Artur Yuzbashev arrive à Creissels peu avant 18 heures. Lui aussi est loin d’être un inconnu. Promu vor ( » couronné « , disent les initiés) à la fin des années 1990, il a été arrêté dans la banlieue de Moscou en 2006.  » Faites-vous partie des Vory v zakone ?  » L’oeil planté dans l’objectif de la caméra qui le filme, il livre alors une réponse laconique aux policiers : Da. ( » Oui « ). Il sera condamné à deux mois de prison pour détention de drogue. En janvier 2010, il débarque en France. Pour soigner son épilepsie, assure-t-il. Avec sa femme Tatiana et leurs deux enfants, il habite une résidence tranquille près du port de Nice. Seul signe distinctif : les quatre téléphones portables dont il ne se sépare jamais. Placé sur écoute par l’OCLCO, Artur Yuzbashev se montre très bavard. Il évoque ses collègues installés à Thessalonique, en Grèce ; ses voyages à Chypre et en Italie avec des  » copines  » ; ses déplacements dans la moitié sud de la France pour récupérer l’obshak. Preuve de son rang au sein de l’organisation, il lui arrive d’adouber des comparses.  » Ces « couronnements » n’ont rien de très glamour, précise un bon connaisseur du dossier. Cela se passait parfois sur une aire d’autoroute !  »

Cette vie-là semble désormais bien loin à Artur Yuzbashev. Après douze mois derrière les barreaux de la maison d’arrêt de Mont-de-Marsan, il est désormais assigné à résidence, à Bordeaux, sous contrôle judiciaire. Son hôte de Creissels,  » Rezo  » Lordkipanidze, a été condamné à cinq ans de réclusion en septembre 2014 et expulsé un an plus tard vers la Géorgie.

Les dernières nouvelles de France ne sont pas bonnes pour les  » frères « . Policiers et gendarmes, épaulés par Interpol et Europol, leur mènent la vie dure. Malgré la loi du silence et la pénurie de traducteurs (les Vory s’expriment en russe, géorgien ou arménien, voire en mingrélien, une langue régionale de Géorgie), ils leur ont récemment porté quelques mauvais coups. Le 1er juin 2015, ils lancent leurs filets en Alsace, en Poitou-Charentes et sur la côte d’Azur.

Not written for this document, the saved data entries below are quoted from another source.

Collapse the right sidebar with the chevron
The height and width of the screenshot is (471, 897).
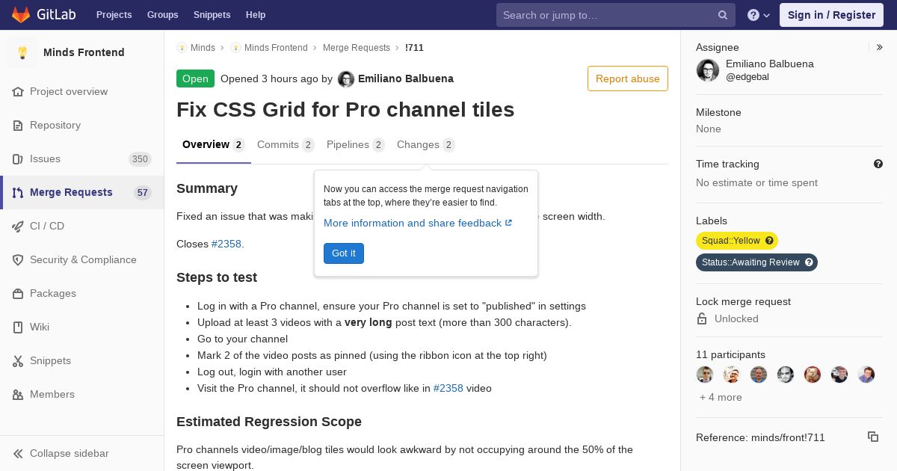tap(880, 47)
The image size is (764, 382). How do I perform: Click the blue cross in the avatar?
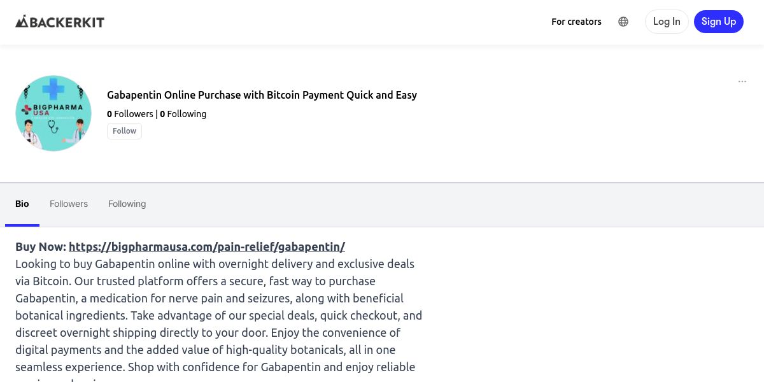pyautogui.click(x=53, y=89)
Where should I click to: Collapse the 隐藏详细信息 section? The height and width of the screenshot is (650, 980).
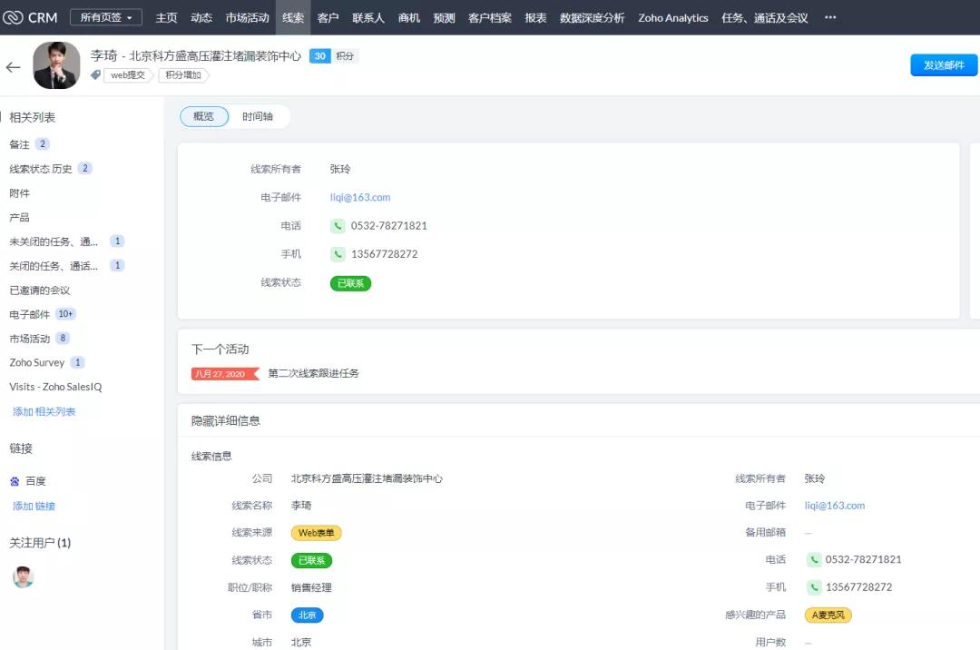coord(227,419)

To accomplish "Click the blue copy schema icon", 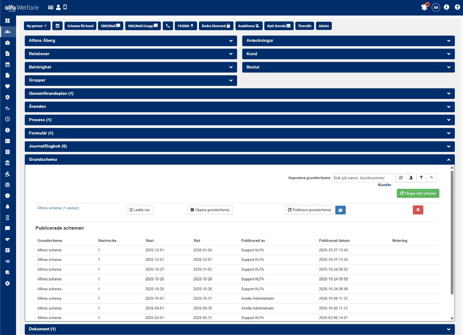I will coord(340,210).
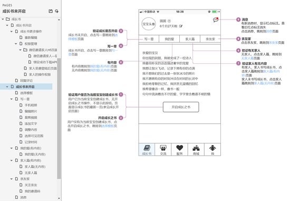The width and height of the screenshot is (290, 201).
Task: Click the 宝宝头像 avatar circle
Action: pyautogui.click(x=149, y=24)
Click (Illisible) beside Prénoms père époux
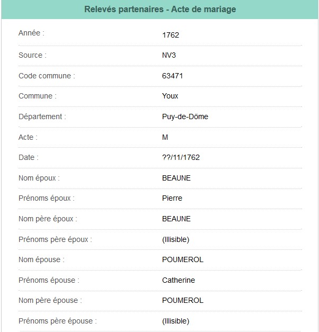 [175, 239]
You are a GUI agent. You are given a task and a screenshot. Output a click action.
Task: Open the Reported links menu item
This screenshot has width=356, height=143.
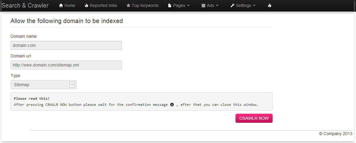pos(101,5)
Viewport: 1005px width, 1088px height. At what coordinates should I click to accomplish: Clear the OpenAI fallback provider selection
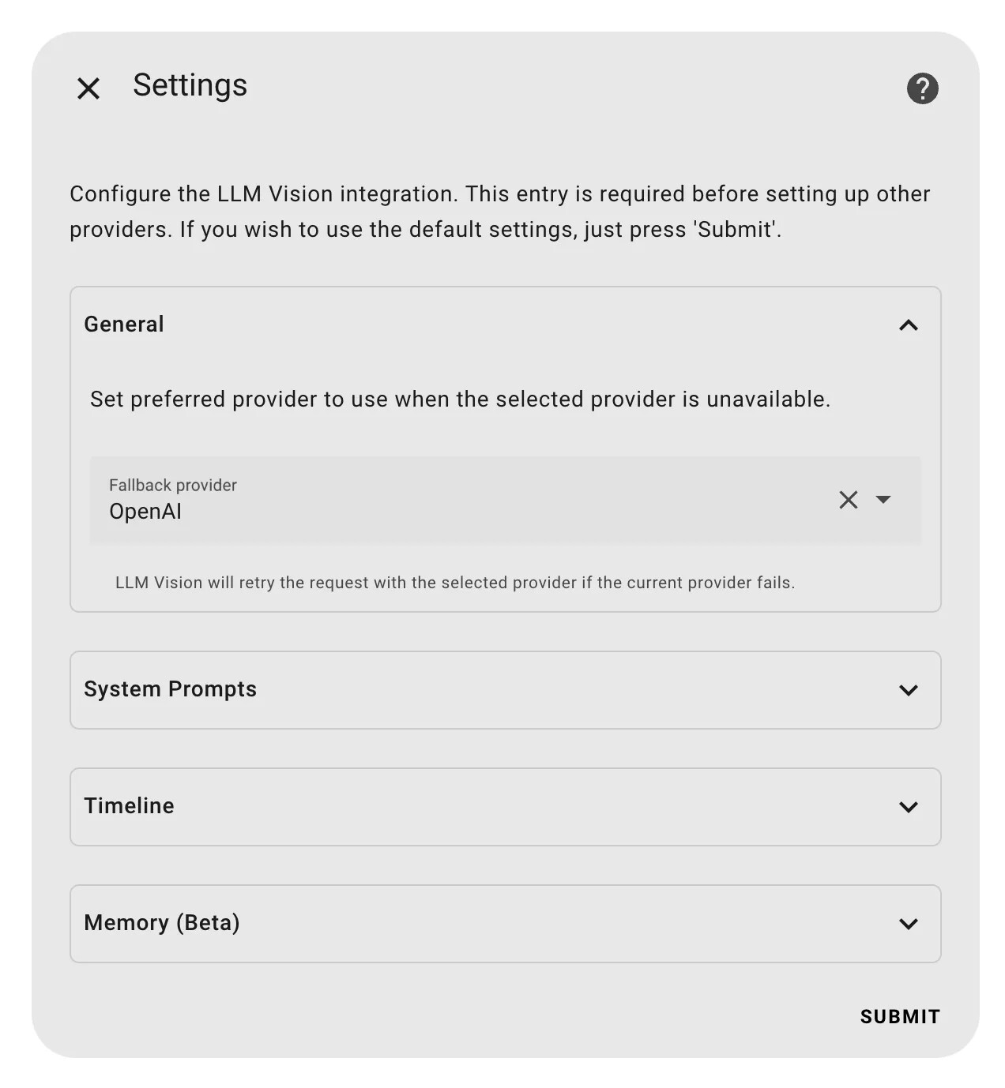pos(849,500)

Bilan de l’opération  » Caucase 67  » : 37 ressortissants géorgiens et arméniens interpellés (dont deux en Grèce et un en Allemagne) ; un parrain sous les verrous, Zaza Elikashvili, 42 ans ; deux conteneurs de vêtements de marque et de bijoux interceptés sur le port d’Anvers ; des cigarettes de contrebande, des armes et de l’argent liquide saisis. A Rennes, quelques jours plus tard, les 24 membres d’un réseau géorgien, dont le smotryarch Guram Akhalaia, écopent de lourdes peines. Arrêté au Danemark, leur chef, le vor Kakhaber Alshibaia, 53 ans, attend son tour dans une prison française.

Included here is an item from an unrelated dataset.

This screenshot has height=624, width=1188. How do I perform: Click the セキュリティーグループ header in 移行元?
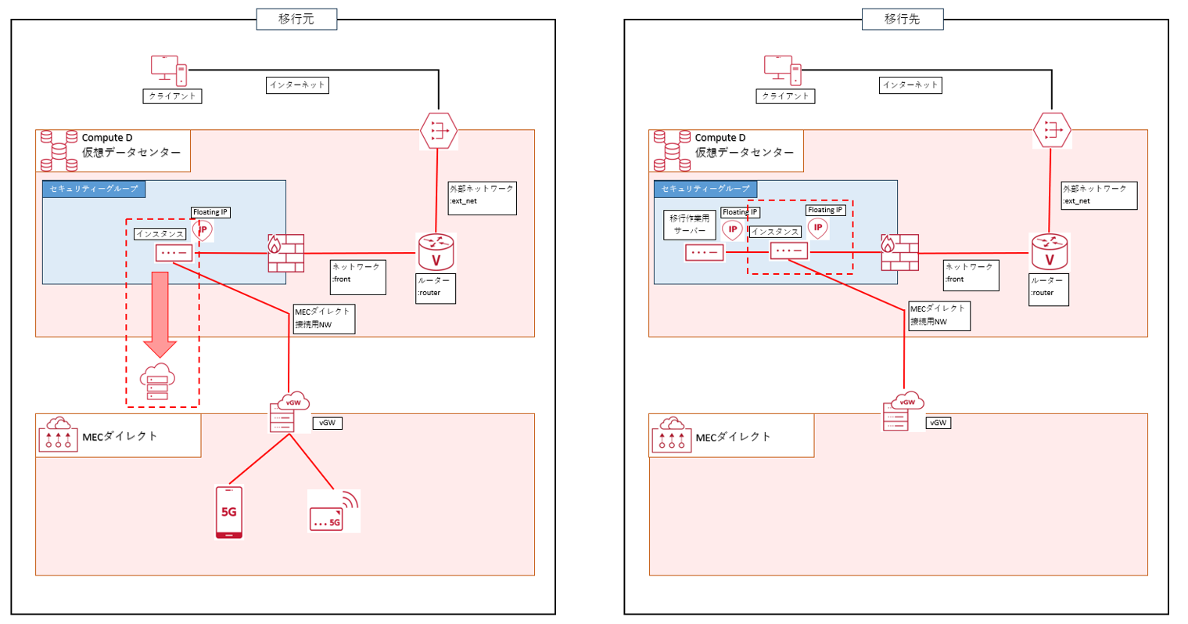94,189
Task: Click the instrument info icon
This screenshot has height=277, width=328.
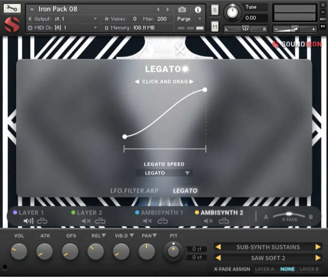Action: pos(198,9)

Règlements de compte sanglants en prison

L’organisation est minée, aussi, par les jalousies et les rivalités. Deux camps se disputent le pouvoir : le clan de Tbilissi, la capitale géorgienne, dont le parrain Aslan Usoyan, dit  » grand-père Hasan « , a été assassiné à Moscou en janvier 2013, et celui de Koutaïssi, la deuxième ville du pays, décimé la même année par l’arrestation de 25 de ses dirigeants. Les règlements de comptes sanglants s’immiscent jusque dans les prisons françaises, où près de 300 Géorgiens sont incarcérés. Ainsi,  » Rezo  » Lordkipanidze reçoit-il, dans sa cellule, plusieurs coups de poinçon au thorax, avant de manquer de mourir électrocuté. Sans jamais desserrer les lèvres… Certains profitent de la situation pour s’émanciper de la maison mère. Comme Artur Yuzbashev, qui tente de monter sa propre équipe avec des Arméniens. Mal lui en a pris. Lors de sa détention, les  » frères  » se sont bien gardés de lui apporter une aide matérielle.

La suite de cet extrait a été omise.